Threshold value detection circuit 60 includes a circuit to generate a threshold value Vth for forward voltage Vf of organic EL panel 10. Threshold value detection circuit 60 compares forward voltage Vf with threshold value Vth and outputs a resultant comparison as voltage VA. More specifically, if organic EL panel 10 has forward voltage Vf exceeding threshold value Vth, i.e., Vf>Vth, threshold value detection circuit 60 outputs voltage VA equal to a difference in voltage between the positive electrode's voltage V1 and threshold value Vth, i.e., VA=V1−Vth. In contrast, if forward voltage Vf is equal to or smaller than threshold value Vth, i.e., Vf≦Vth, threshold value detection circuit 60 outputs voltage VA=0. Accordingly, when organic EL panel 10 has a short circuit fault, forward voltage Vf will equal zero, and accordingly, threshold value detection circuit 60 outputs voltage VA=0.
Note that forward voltage Vf varies with the value of a current supplied to organic EL panel 10, the temperature of organic EL panel 10, how organic EL panel 10 is degraded, and the like. Accordingly, forward voltage Vf has a voltage range (for example of 3 V to 5 V for the sake of illustration). Accordingly, whether organic EL panel 10 has a short circuit fault can be determined with threshold value detection circuit 60 simply having threshold value Vth set to be smaller than this voltage range (e.g., 0 V<Vth<3 V).
Thus when organic EL panel 10 does not have a short circuit fault, that is, when it has the normal state, threshold value detection circuit 60 outputs a constant voltage (VA=V1−Vth). In contrast, when organic EL panel 10 has a short circuit fault, i.e., a faulty state, threshold value detection circuit 60 outputs voltage VA=0.
VI conversion circuit 70 is powered by voltage V1 of the positive electrode of organic EL panel 10 and receives voltage VA from threshold value detection circuit 60 as an input thereto. VI conversion circuit 70 converts voltage VA into a current Ic and outputs it. Specifically, when VI conversion circuit 70 receives the constant voltage (VA=V1−Vth), VI conversion circuit 70 converts the constant voltage into constant current Ic=Ic1 and outputs it. In contrast, when VI conversion circuit 70 receives voltage VA=0, VI conversion circuit 70 converts the voltage of zero into current Ic=0 and outputs it.
VI conversion circuit 70 thus outputs current Ic which can in turn be externally output from light emitting module 100 via a current outputting terminal (hereinafter also simply referred to as a “current terminal”) P6 of a plurality of terminals P3-P6 provided at circuit board 40 (see FIG. 1). Note that terminals P3 and P4 are connected to the organic EL panel 10 positive and negative electrodes, respectively, and configure a power supply terminal for applying forward voltage to organic EL panel 10. Furthermore, when a plurality of light emitting modules 100 are connected in series (see FIG. 3), terminal P5 is connected to current terminal P6 of light emitting module 100 adjacent thereto to serve as a terminal to receive current Ic from light emitting module 100 adjacent thereto via current terminal P6. Between current terminal P5 and current terminal P6, a current carrying wire 80 is disposed for passing current Ic.

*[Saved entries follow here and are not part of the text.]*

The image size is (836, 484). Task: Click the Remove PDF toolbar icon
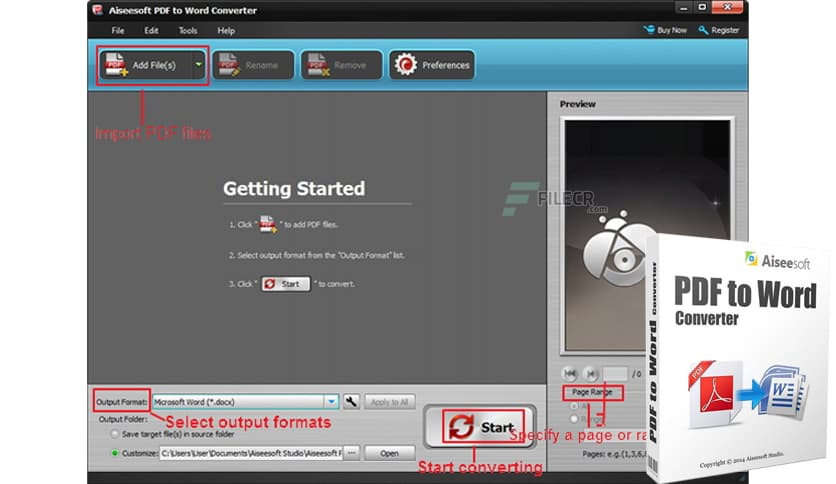(x=318, y=66)
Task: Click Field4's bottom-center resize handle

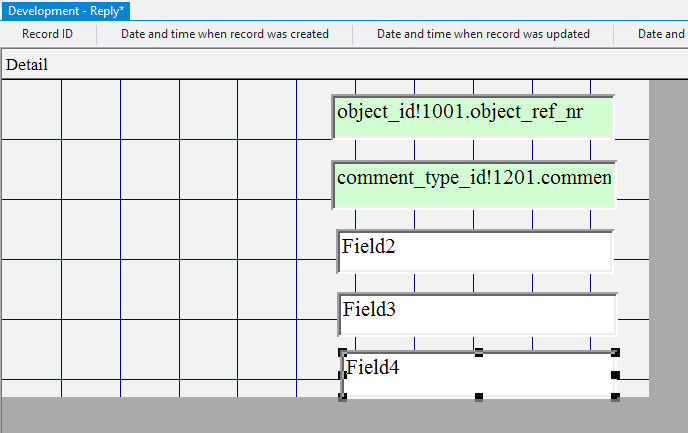Action: pyautogui.click(x=479, y=397)
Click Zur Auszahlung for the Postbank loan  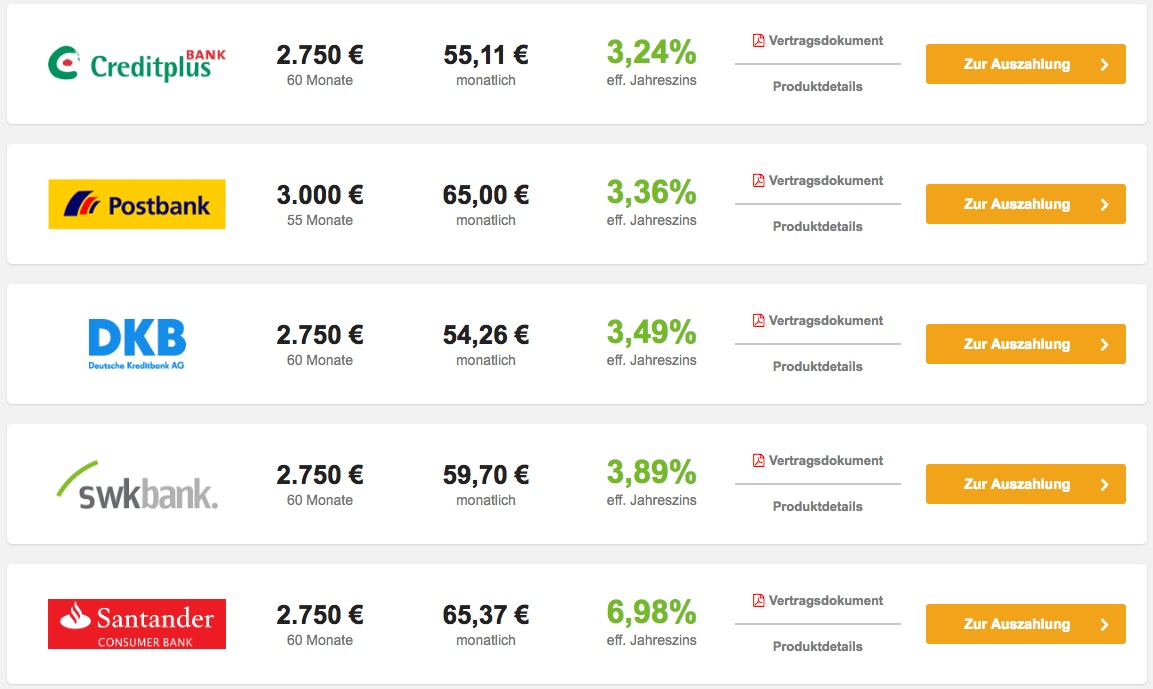tap(1025, 203)

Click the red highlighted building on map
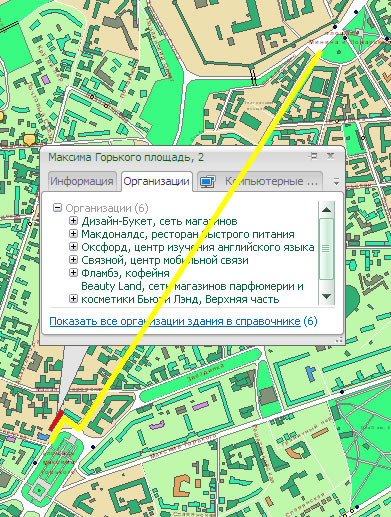[56, 421]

Thus the present invention in the first embodiment provides light emitting module 100 configured such that when organic EL panel 10 has a normal state, constant current Ic=Ic1 is output, whereas when organic EL panel 10 has a short circuit fault, current Ic=0 is output. Current Ic can be detected to determine whether organic EL panel 10 has a short circuit fault.
FIG. 3 schematically shows a configuration of an illumination apparatus configured with light emitting module 100 shown in FIG. 2.
With reference to FIG. 3, the illumination apparatus includes a plurality of light emitting modules 100 connected in series, a constant current source 300, a fault detection circuit 200, and a detection resistance 210. FIG. 3 shows by way of example the illumination apparatus including three light emitting modules 100. Note that light emitting modules 100 are not limited in number to three. Two or more light emitting modules 100 may be mounted depending on what level in brightness the illumination apparatus is required to provide.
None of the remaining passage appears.